(DATA PROVIDED)

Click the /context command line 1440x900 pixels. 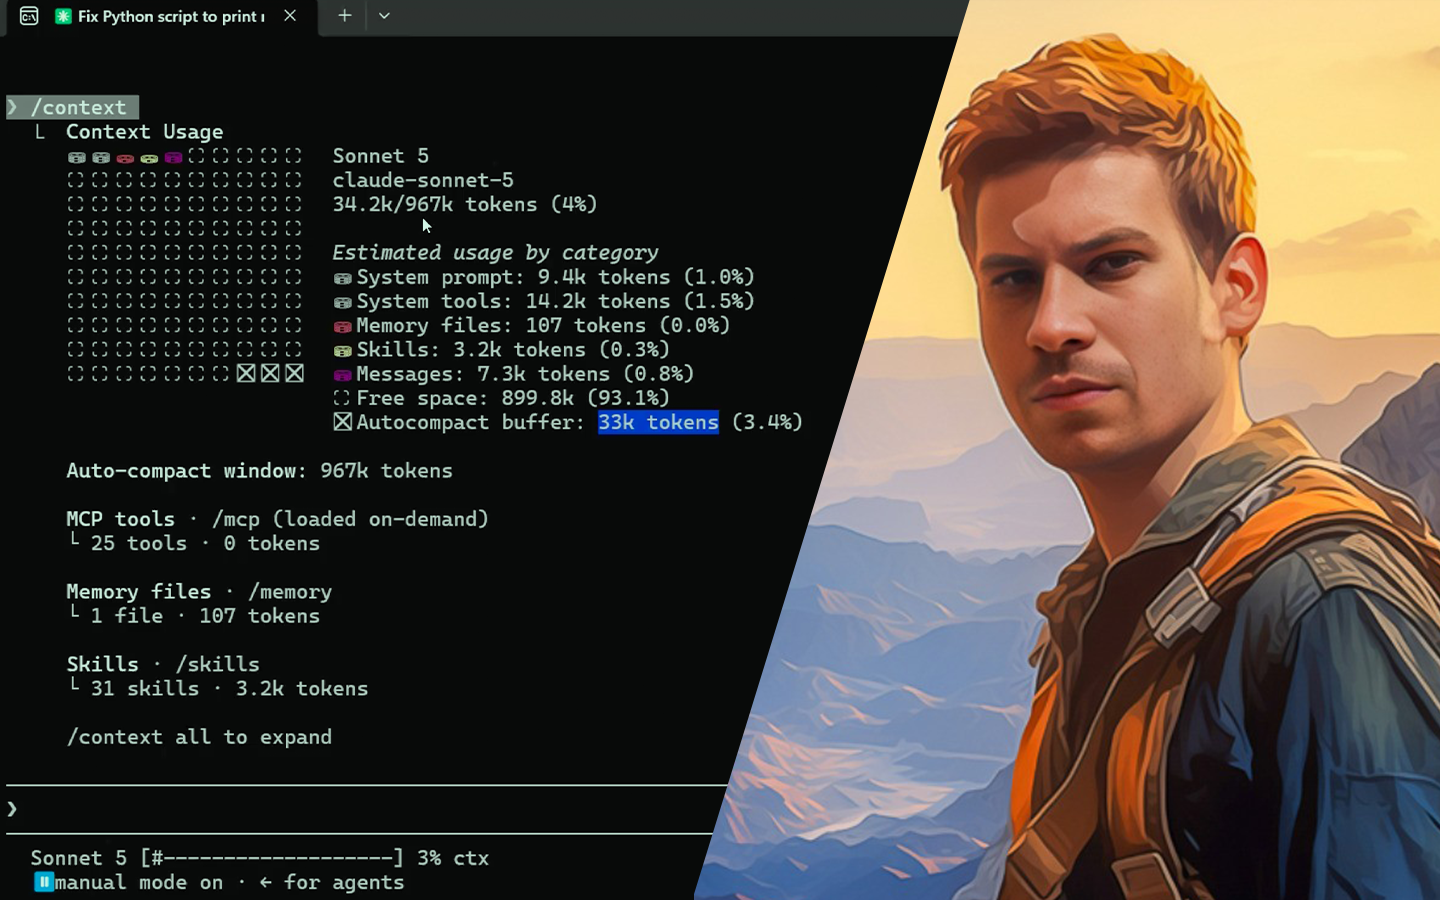point(73,107)
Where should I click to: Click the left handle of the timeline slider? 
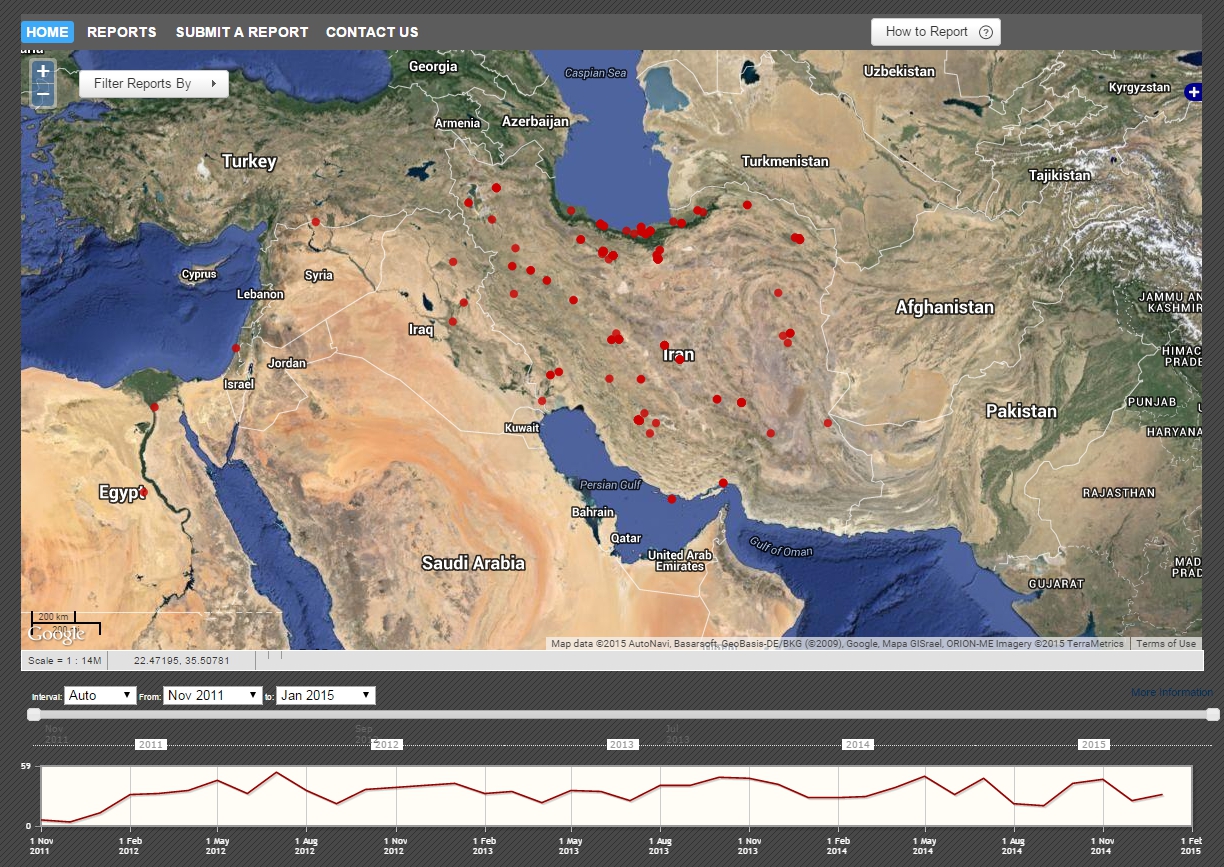[x=34, y=714]

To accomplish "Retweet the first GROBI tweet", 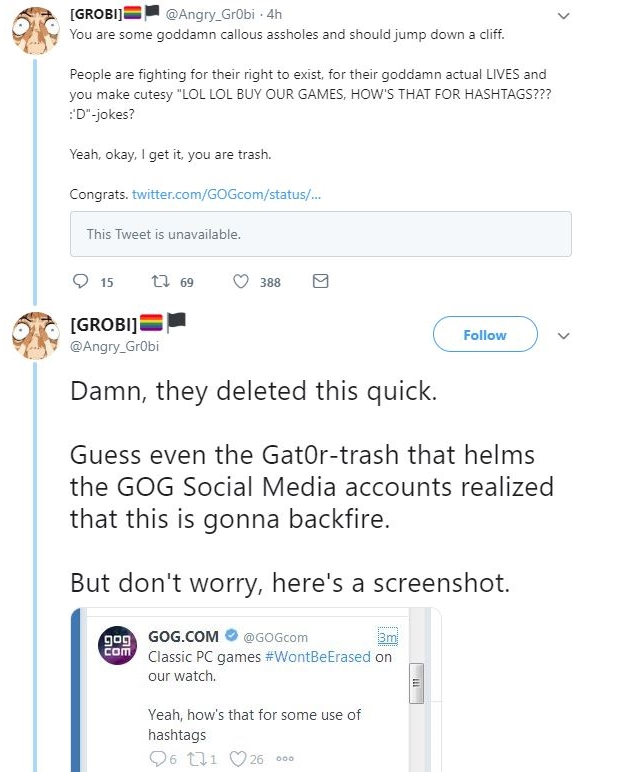I will click(x=160, y=282).
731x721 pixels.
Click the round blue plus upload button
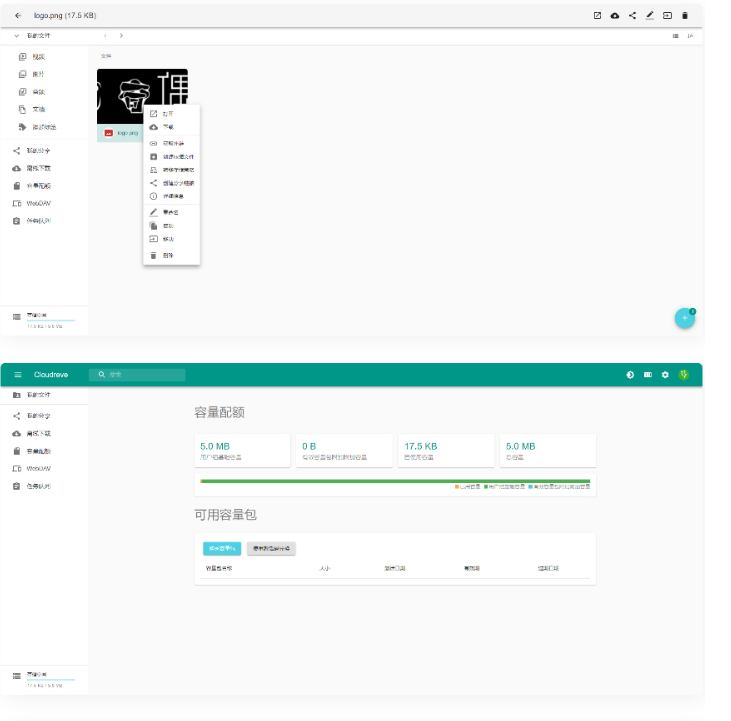click(x=685, y=318)
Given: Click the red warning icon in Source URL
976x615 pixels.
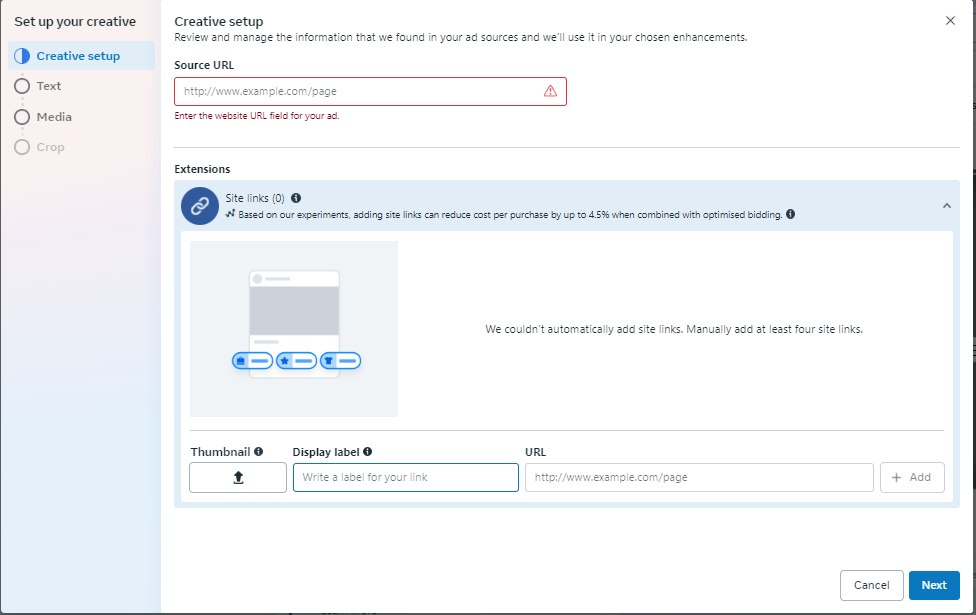Looking at the screenshot, I should click(x=550, y=91).
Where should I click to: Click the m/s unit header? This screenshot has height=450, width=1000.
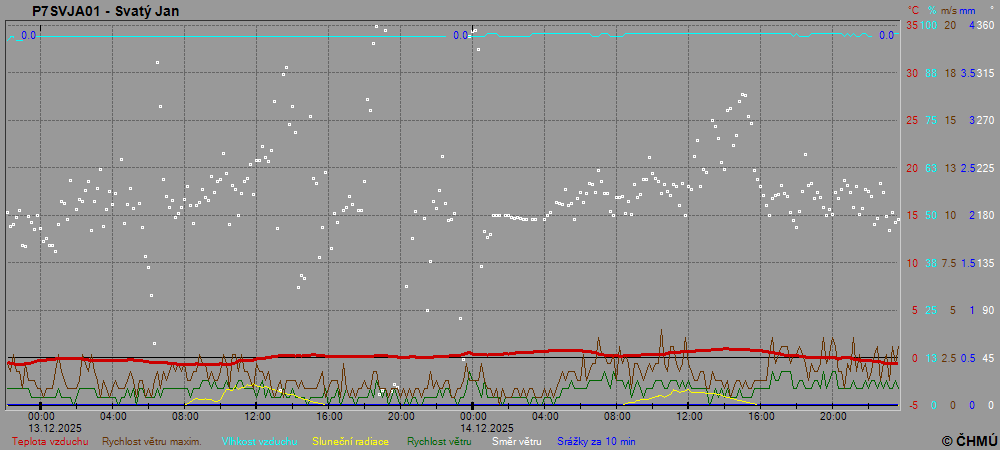[950, 10]
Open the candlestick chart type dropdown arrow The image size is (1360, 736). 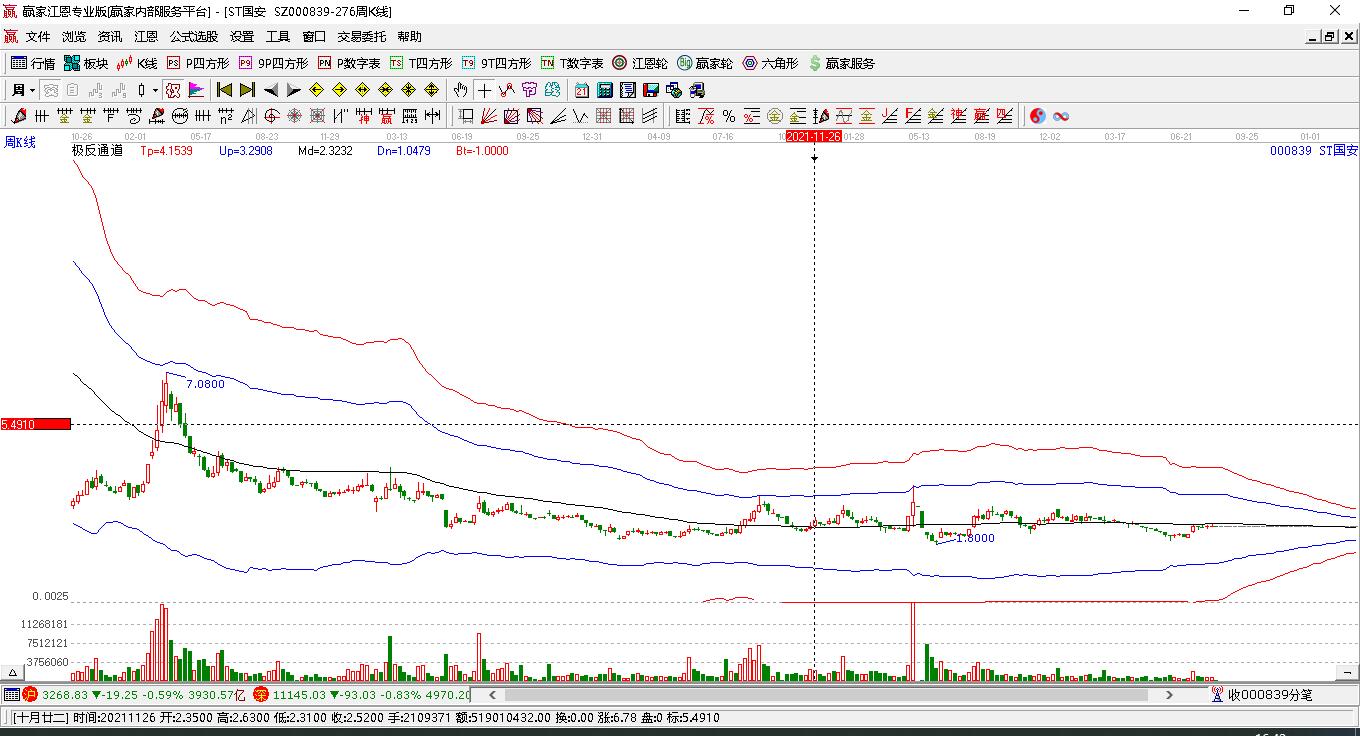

(End DATA PROVIDED)

§ ASSIGNED TASK
Extract the lines beginning with the one that contains "976x615 pixels." and ending with the last line of the listing. Keep them exact and drop the pictures.

§ RESPONSE BOX
976x615 pixels.
Looking at the screenshot, I should click(x=550, y=91).
Where should I click to: Click the m/s unit header? This screenshot has height=450, width=1000.
[950, 10]
Open the candlestick chart type dropdown arrow The image size is (1360, 736). 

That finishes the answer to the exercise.